Sunday, August 10, 2008

the floor is sanded

That floor downstairs has been sanded, and that about sums up the main event of yesterday.

We are in the process of minor renovations in our house. Evangeline has allergies, and we have carpet in the house, a carpet that holds all manner of odors like it holds dust, which is to say very well. In the downstairs carpet we still can smell Sandy, our dog who passed away years ago. We can smell bits of food dropped or spilled on the floor, we can smell accidents by dog and child alike, and we can smell who knows what else.

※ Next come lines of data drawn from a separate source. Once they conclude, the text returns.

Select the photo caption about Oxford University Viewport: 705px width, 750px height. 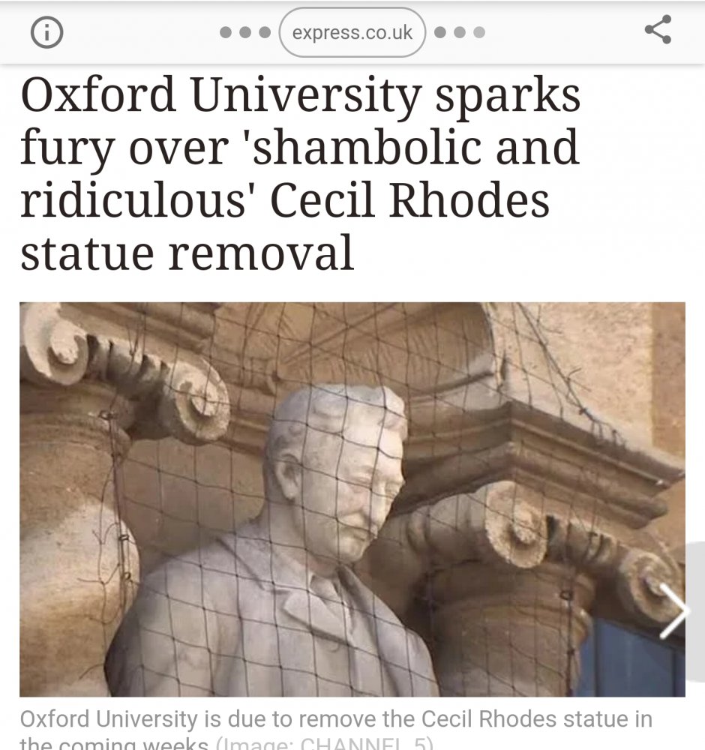[x=336, y=731]
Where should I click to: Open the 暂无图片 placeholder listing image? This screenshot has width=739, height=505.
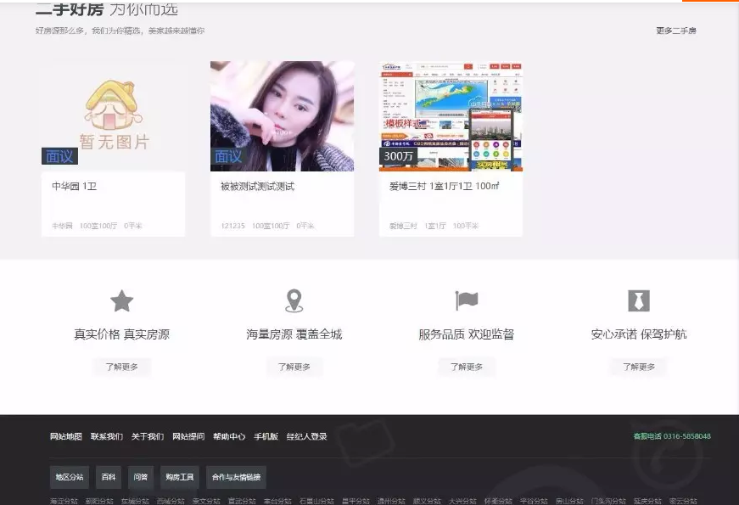pos(113,116)
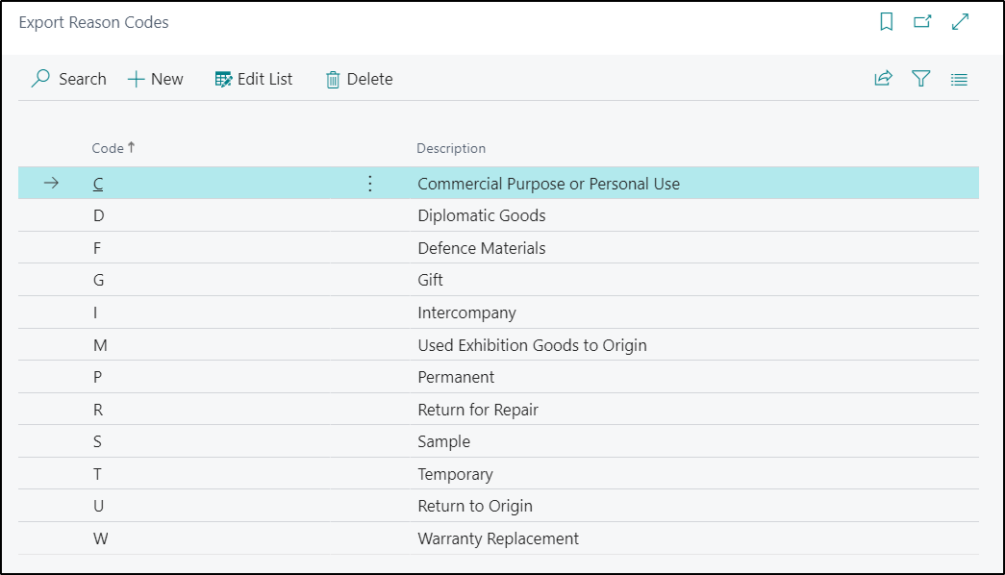Click the Search magnifier icon

[41, 79]
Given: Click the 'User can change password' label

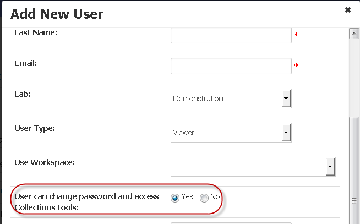Looking at the screenshot, I should 86,202.
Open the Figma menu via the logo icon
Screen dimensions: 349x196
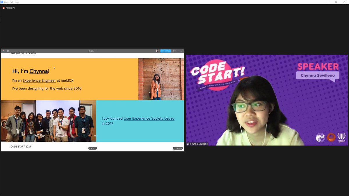tap(3, 51)
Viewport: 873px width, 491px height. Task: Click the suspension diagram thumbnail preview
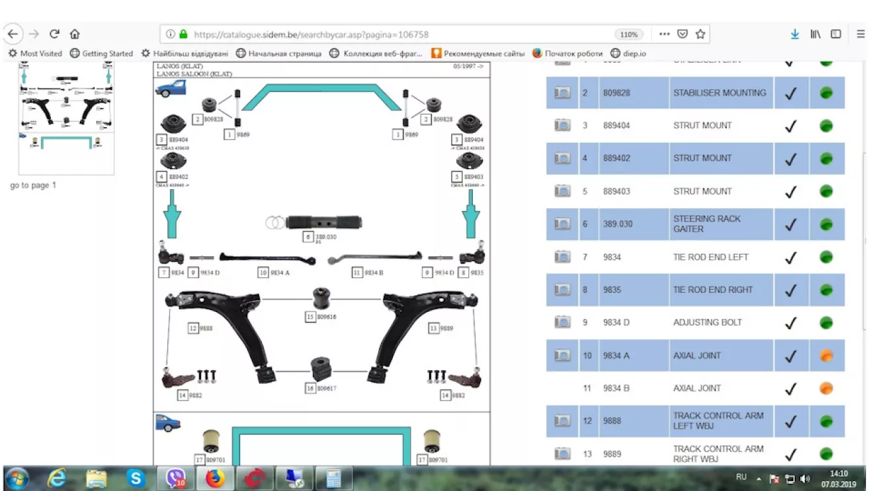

The carpet is now gone from the living room, from the downstairs hallway and from the study. Gone also is the linoleum we found under the carpet. What remains is the hardwood floor once hidden beneath the linoleum, along with the cement that fills the part of the floor where the wall was removed, and other similar surprises.

So today, while Natasha went to rent an orbital sander from the home improvement store, Rachel and I emptied the downstairs coat closet of coats and games. With those we filled two of the last remaining free spaces in the rest of the house: her bed and the fourth kitchen chair. It is now possible to walk across the kitchen, but not to use anything in it, and it also is possible to sleep upstairs in two of the three beds. But that's about it.

We prepared for the sanding by blocking off every route sawdust could take out of the living room, except for the front door and window. Those we left open. Sheets we hung over the kitchen doorway and across the stairwell, and  after that, I put in my earplugs, donned a breathing mask, and shooed the children outside so I could get to work.

Running the sander was a new experience for me, and an interesting one. I started a little after 3 p.m. and ended around 9 p.m., pausing only to eat dinner, sweep up the sawdust, and to change the grade of sandpaper to something finer than I had been using before. (We used 36, 40 and 120 for a progressively smooth coat.)

The finish on the wood took a while to get off, but the hardest piece of all was clearing up the stains where water or other aqueous substances had been spilled on the floor back when it was becarpeted.

There were a couple spots in the middle of the floor where the dog used to lie all the time. I ran the sander over these so long that it seemed like it surely must wear a hole in the floor so that it would fall through, and into the basement.

Not all the blemishes are completely gone. You can still see where the linoleum ended, and there are a few places where vistages of the water marks remain. We assume that a medium-color stain at least will make it harder to see those.

Other remaining tasks include renting an edger to finish sanding around the edge of the room, hall and closet, where the orbital sander couldn't reach. Then we have, what, a week until we put things back into the living room?

This must be why people have their hardwood floors done before they move into a house.



Copyright © 2008 by David Learn. Used with permission.


1 comment:

Anonymous said...

I do hope you're taking photos.

(And perhaps you'll get them online a bit faster than I am with mine.)